# Rest for finger shooters



## fuelracerpat (May 6, 2008)

I've been shooting the Cavalier Freeflyte micro for the last little while on my Barnsdales...they weren't holding up well. I was going thru about two a year. The replacement parts I was sent were as sloppy as the worn parts on the rests I have been shooting. So...I am gonna romance the Spigarelli Zero Tolerance rest for a bit. It seems to be shooting well, durability is still to be seen. Then I seem to have heard that this rest is discontinued... Don't know what I will do next...:mg::set1_thinking:


----------



## Supermag1 (Jun 11, 2009)

Anybody tried one of these yet? http://cgi.ebay.com/Simplicity-Arro...765?pt=LH_DefaultDomain_0&hash=item2559fc0205

Looks to be like a newer version of the SuperStar


----------



## bigbob29 (Sep 7, 2009)

I use a cheap one that has held up very well and I use it a lot . It is a Cartel hunter 301 and I use it in conjunction with a plunger [ berger]


----------



## AKRuss (Jan 10, 2003)

Supermag1, It looks like a Cavalier Shadow with the "double blade" attachment and some other stuff surrounding it that I've never seen before. I have and have shot a Shadow with blades and it's a great arrow rest, though a bit spendy. Mine has the Hoyt-specific mount. Actually I recently took off the double blade attachment and put on a double prong attachment for my son's release bow. I've stock piled a few GKF SuperStars and Hunters but I really prefer the Tiger Tuff Deluxe Star. I've found some real deals on these on eBay but suspect they're out of production now too. The Shadow may still be available and it's as good as any I've used. Also, the Bodoodle Timberdoodle and Pro 500 are super blade rests. The 500 is pretty large and have lots more machining than I prefer. Be sure to get some extra baldes if you order them. If all else fails, just keep an eye on eBay and you'll eventually find something.


----------



## whitebuck (Oct 17, 2003)

Thanks for the feed back guys, bigbob your use of Cartel rests got me looking and they produce this, build quality not up to GK but it looks like it'll work

Cartel Star Hunter rest


----------



## Eldermike (Mar 24, 2009)

Any of you guys use the Martin springy rest?


----------



## DLJ (Feb 5, 2008)

whitebuck said:


> I used my last Golden Key Star Hunter yesterday and now can't find any more since they went bust
> 
> What do you guys use?
> 
> I'm in the UK and whilst there's loads for recurves the compound rests are all launchers, I did try a Cavalier freeflyte ..... it just fell apart


Got a couple of GK Super Stars (micro adjust) and NAP plungers rests - all right handed

as I shoot unlimited now I may be willing to part with one/all of them, drop me a PM, I'm over west near Shrewsbury


----------



## Pierre Couture (Oct 28, 2004)

http://www.archerytalk.com/vb/showthread.php?t=1448820&pagenumber=


----------



## bigbob29 (Sep 7, 2009)

whitetail, Havent tried the one you have posted but have been using the Hunter cr301 which is basically a wire arm with a magnetised return and is used in conjunction with a berger button.
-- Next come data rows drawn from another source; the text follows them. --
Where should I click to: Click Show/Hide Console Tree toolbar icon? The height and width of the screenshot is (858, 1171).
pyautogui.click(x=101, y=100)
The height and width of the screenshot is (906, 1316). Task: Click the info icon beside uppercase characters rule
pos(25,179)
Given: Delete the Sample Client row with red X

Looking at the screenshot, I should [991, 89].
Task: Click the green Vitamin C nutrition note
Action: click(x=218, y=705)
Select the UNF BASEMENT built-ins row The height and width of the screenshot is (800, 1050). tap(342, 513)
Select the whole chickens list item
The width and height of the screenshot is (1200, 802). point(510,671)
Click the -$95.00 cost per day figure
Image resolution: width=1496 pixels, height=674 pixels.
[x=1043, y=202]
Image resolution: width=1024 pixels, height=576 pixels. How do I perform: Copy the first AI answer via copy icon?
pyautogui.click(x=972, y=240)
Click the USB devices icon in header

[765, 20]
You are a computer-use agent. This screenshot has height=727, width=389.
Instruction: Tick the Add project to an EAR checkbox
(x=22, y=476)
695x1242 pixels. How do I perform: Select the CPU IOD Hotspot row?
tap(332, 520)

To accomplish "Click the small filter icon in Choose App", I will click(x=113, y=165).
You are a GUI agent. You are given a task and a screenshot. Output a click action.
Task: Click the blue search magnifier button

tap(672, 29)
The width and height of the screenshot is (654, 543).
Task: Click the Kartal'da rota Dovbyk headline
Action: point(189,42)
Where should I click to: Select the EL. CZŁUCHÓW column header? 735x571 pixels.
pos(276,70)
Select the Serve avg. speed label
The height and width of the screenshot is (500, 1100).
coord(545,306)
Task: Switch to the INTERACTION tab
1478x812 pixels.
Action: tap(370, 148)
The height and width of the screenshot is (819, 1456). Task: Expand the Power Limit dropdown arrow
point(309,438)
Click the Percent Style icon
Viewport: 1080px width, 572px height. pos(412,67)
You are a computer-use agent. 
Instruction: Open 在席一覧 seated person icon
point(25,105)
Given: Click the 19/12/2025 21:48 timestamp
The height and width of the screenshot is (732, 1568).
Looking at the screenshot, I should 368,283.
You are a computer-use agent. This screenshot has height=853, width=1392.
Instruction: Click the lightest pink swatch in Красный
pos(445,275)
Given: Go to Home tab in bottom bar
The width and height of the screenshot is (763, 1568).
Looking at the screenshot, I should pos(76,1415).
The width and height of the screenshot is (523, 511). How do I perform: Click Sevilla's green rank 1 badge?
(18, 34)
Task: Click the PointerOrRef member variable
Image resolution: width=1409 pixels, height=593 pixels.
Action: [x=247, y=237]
I practice a heck of a lot and the one I'm using has been on the bow for close to 2 years without any real problems. The only time I did get a problem was when the wire arm got caught on a twig unknown to me and caused a bad miss. simple adjustment and back in business.


----------



## bigbob29 (Sep 7, 2009)

Hi Whitetail. The Cartel I use is the Hunter CR301 and I have used it for close to 2 years without any problems and I practice a heck of a lot.It is basically a tempered wire arm that has a magnetised arm for return and is used in conjunction with a berger button. Very reliable. The only thing is to ensure it doesnt get caught on a twig like mine did once as that affects things! A simple adjustment and it was right to go again. Eldermike, a friend of mine was using the same cartel rest and went back to the springy rest and is shooting terrific, so I guess its all about personal preference.


----------



## Jasper9 (Nov 23, 2006)

I've shot a Whisker Biscuit with fingers and vanes for years and wouldn't shoot anything else..............


----------



## zestycj7 (Sep 24, 2010)

I build my own flipper rests and use a plunger. If you are going to go non-sights, any flipper and a plunger should work. If you are going to shoot with sights try a whirker biscuit.
Don.


----------



## zestycj7 (Sep 24, 2010)

Here are 2 pics of the magnetic flippers I make. What ya'll think?
Don.


----------



## fuelracerpat (May 6, 2008)

What is the maximum spacing on the slot? Can you bend a wire for a LH version?


----------



## 3children (Aug 10, 2008)

The best I have seen/used is the Timberdodle, made by Specialty Archery. I have the LH on sale right now. The new TimberDoodle II has a lot more adjustments but is more money. These rest were made just for finger shooters.


----------



## zestycj7 (Sep 24, 2010)

fuelracerpat said:


> What is the maximum spacing on the slot? Can you bend a wire for a LH version?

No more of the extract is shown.